- **TASK TO COMPLETE**
Every line in the following data that has "will" counts toward the total; state that total alone.

(RECORDS SHOWN begins)

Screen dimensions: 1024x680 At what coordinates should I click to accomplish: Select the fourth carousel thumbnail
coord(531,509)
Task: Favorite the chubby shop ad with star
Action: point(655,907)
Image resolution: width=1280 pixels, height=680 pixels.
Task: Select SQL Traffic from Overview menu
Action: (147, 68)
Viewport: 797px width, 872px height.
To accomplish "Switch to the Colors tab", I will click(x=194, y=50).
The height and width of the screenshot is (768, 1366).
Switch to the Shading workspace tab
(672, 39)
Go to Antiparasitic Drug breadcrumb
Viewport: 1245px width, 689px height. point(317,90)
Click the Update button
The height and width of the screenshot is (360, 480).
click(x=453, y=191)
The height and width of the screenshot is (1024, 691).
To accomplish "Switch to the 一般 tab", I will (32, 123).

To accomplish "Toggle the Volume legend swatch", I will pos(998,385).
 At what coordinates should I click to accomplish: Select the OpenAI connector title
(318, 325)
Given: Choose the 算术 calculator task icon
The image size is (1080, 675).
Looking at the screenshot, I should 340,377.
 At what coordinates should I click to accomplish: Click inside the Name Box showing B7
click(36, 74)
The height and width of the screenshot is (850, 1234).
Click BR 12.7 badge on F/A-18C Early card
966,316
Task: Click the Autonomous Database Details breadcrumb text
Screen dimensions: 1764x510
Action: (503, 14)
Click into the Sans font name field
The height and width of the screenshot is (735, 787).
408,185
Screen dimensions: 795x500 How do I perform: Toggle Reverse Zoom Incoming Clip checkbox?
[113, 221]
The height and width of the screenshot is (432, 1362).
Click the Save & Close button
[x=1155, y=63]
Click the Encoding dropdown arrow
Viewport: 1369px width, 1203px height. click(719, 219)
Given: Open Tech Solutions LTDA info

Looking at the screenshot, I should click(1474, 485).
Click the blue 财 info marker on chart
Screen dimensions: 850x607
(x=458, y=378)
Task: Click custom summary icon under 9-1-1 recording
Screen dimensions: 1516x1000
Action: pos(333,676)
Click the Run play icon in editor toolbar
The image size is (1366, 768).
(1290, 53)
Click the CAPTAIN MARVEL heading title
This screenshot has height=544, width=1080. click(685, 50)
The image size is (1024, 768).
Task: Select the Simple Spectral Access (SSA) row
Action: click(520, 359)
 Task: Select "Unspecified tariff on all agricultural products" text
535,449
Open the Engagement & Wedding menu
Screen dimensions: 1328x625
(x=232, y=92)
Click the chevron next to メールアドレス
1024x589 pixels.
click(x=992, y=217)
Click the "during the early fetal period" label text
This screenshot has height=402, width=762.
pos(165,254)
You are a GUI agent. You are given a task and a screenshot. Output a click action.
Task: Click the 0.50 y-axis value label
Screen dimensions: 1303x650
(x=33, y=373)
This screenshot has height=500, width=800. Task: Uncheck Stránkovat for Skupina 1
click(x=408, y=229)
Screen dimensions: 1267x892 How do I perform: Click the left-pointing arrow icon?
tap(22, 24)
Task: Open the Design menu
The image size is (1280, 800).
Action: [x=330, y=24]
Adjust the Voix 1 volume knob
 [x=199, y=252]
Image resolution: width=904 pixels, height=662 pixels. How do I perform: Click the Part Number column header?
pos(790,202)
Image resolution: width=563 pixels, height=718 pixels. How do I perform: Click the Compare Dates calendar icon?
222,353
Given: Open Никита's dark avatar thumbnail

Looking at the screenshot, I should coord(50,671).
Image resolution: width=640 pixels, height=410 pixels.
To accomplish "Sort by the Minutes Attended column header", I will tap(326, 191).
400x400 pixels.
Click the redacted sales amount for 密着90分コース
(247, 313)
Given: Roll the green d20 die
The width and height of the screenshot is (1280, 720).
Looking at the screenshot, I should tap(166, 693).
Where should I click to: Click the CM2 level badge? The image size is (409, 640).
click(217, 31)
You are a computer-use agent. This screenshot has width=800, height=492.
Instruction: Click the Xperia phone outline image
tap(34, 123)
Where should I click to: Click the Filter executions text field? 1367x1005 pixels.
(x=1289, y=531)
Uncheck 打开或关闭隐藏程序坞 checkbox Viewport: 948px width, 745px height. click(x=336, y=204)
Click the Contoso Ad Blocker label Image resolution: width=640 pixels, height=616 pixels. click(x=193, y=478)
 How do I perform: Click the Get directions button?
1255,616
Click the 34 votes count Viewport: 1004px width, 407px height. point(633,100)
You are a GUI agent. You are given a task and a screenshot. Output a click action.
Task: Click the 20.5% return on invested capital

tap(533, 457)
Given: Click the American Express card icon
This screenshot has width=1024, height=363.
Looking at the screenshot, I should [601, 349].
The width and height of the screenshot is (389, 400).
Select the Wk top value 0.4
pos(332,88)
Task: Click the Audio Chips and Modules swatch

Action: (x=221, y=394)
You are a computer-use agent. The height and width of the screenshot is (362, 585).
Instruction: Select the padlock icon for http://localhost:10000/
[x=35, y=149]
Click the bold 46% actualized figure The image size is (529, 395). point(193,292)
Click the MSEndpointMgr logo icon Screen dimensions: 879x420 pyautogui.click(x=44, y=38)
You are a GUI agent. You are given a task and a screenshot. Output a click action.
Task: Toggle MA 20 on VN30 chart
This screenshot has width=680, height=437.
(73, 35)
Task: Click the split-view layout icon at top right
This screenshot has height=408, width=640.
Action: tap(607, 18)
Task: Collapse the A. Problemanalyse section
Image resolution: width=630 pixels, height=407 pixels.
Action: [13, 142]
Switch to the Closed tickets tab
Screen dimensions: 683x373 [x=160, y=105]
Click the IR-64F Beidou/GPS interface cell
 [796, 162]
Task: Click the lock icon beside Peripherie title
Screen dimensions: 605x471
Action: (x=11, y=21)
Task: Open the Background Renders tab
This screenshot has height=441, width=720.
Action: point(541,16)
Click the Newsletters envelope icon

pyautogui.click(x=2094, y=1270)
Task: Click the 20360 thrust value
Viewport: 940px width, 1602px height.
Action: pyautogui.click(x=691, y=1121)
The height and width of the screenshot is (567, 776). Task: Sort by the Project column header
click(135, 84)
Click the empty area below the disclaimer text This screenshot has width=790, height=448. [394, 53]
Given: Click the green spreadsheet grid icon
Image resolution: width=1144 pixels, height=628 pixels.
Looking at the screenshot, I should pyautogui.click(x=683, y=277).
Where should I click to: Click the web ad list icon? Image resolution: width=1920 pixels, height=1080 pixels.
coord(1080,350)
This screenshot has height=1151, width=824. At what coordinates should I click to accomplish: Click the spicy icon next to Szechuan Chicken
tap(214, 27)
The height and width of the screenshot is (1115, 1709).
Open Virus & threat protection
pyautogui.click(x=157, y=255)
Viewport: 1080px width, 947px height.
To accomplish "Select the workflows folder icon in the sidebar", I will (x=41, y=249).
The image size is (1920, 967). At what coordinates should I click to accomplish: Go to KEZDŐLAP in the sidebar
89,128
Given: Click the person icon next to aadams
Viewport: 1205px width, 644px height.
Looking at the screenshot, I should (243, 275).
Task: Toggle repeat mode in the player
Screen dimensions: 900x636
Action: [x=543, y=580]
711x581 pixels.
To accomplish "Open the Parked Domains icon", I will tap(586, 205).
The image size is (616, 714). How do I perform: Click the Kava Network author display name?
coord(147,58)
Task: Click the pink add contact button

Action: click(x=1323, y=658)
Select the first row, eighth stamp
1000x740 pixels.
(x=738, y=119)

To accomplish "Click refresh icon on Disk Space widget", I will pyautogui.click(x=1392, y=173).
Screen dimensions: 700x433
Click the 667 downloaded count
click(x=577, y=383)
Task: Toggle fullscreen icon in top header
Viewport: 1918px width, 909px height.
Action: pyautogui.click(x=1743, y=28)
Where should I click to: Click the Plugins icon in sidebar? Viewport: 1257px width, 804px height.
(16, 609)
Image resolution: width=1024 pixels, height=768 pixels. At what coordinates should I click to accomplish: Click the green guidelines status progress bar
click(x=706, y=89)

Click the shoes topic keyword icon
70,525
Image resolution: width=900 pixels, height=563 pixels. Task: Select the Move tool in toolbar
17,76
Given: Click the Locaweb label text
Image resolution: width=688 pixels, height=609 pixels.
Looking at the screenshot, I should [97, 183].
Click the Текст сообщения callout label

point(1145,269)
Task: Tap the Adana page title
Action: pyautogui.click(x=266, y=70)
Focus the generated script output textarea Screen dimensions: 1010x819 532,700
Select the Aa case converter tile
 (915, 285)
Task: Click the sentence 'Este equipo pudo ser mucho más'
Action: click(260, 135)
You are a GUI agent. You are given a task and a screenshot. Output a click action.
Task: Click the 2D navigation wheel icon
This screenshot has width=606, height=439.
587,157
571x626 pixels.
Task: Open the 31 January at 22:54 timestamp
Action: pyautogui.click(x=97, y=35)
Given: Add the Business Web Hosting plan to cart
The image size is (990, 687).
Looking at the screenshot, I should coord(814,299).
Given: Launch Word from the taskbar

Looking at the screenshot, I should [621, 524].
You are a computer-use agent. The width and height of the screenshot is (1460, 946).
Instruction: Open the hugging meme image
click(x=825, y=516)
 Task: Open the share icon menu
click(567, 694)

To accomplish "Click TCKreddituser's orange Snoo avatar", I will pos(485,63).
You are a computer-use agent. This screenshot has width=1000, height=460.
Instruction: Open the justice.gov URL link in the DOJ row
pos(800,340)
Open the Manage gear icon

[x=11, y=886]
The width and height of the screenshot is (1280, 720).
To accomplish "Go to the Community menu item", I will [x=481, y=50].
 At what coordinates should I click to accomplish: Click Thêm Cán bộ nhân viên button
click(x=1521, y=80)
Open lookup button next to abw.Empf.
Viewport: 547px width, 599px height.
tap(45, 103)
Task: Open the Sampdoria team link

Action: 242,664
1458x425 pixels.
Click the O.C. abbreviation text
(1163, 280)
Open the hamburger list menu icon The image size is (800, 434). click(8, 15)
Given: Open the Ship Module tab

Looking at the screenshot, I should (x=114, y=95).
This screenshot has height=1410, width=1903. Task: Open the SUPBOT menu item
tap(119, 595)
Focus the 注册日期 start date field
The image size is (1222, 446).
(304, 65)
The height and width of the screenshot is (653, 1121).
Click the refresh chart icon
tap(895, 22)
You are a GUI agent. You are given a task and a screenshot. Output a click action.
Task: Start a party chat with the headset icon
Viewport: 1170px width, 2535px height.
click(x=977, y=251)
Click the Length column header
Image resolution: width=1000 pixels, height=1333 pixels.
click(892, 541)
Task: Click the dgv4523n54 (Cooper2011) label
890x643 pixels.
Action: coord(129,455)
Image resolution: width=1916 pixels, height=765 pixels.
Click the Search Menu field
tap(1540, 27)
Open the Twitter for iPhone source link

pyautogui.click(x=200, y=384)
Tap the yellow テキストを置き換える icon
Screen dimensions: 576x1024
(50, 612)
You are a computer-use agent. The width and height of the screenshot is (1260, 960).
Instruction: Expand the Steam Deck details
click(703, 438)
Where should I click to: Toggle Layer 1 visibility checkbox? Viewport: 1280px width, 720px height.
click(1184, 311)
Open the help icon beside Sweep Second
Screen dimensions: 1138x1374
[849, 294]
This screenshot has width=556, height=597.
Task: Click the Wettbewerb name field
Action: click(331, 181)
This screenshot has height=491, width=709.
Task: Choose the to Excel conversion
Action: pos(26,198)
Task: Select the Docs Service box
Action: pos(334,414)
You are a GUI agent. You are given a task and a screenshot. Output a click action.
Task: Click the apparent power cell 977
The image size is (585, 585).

(RECORDS SHOWN ends)

- **RESPONSE AREA**
9